Tenyata memang benar, seperti apa yang pernah disampaikan oleh guru pembimbing saya yang saat ini menjadi kepala sekolah bahwa ini adalah salah satu proses yang suatu saat kamu akan tau manfaatnya, bukan sekarang dirasakan, tapi nanti. Tidak ada perjuangan yang sia-sia. Tidak ada hasil tanpa proses. Dan saat ini saya merasakan keindahan itu, saya merasakan manfaatnya. Proses 3 tahun mengajarkan berbagai macam ilmu yang sangat berguna baik kuliah maupun kehidupan. Rutinitas yang kadang kita anggap bosan sesungguhnya melatih kita untuk disiplin dan lebih menghargai waktu. Dan itu sesungguhnya sangat berguna dimanapun kita berada.

Terimakasih SMAN Unggul Aceh Timur, para orang tua (guru-guru) kami para pendidik yang ikhlas mengabdi, teman-teman yang telah menjadi keluarga. Dulu kita berada diatap yang sama. Perjuangan menghadapi keadaan sekolah yang baru, banjir yang sering berlalu membuat kita kuat, membuat kita semakin bersatu, dan yang pasti membuat mental kita semakin siap untuk diuji. 

Satu atap itu mengajarkan kita betapa indahnya kebersamaan karena kita adalah keluarga. Saya yakin semua tidak lupa akan hal itu.

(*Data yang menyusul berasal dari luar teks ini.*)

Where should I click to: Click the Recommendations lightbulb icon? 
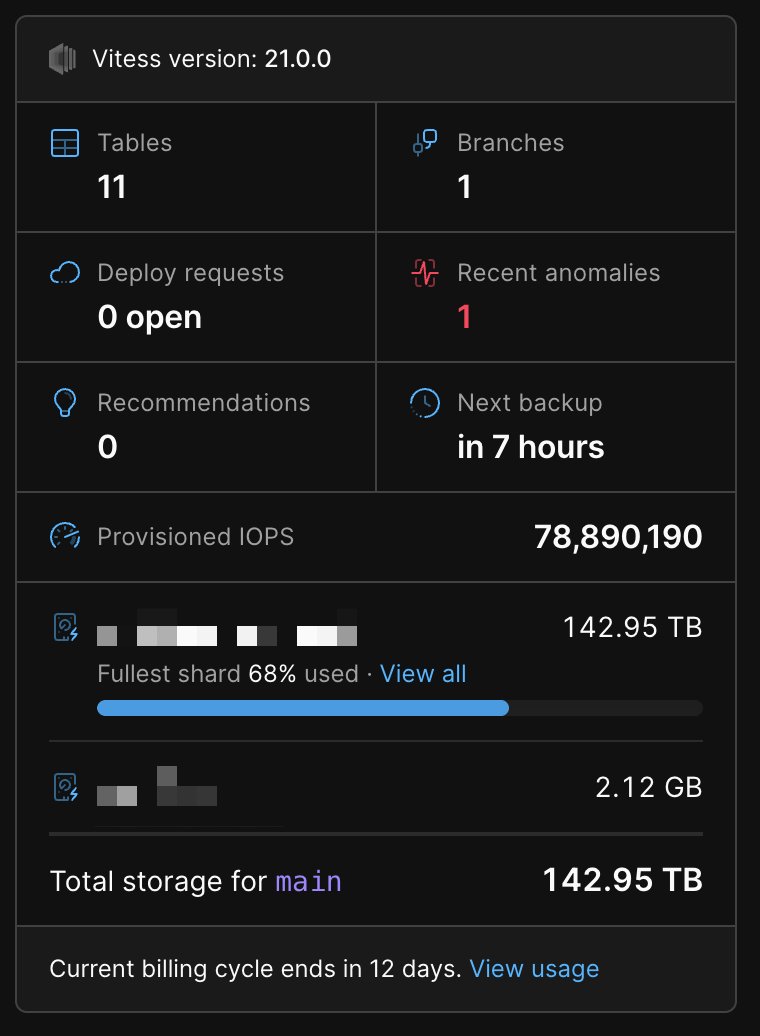pos(65,402)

Walaupun saat ini kita semua berjauhan dan berbeda atap, tapi yakinlah ikatan kekeluargaan itu masih sangat erat dan akan menjadi kekuatan kita dimasa yang akan datang.


Karena keadaan kita mampu, karena mereka kita bisa, dan karenaNya lah kita ditakdirkan untuk bertemu.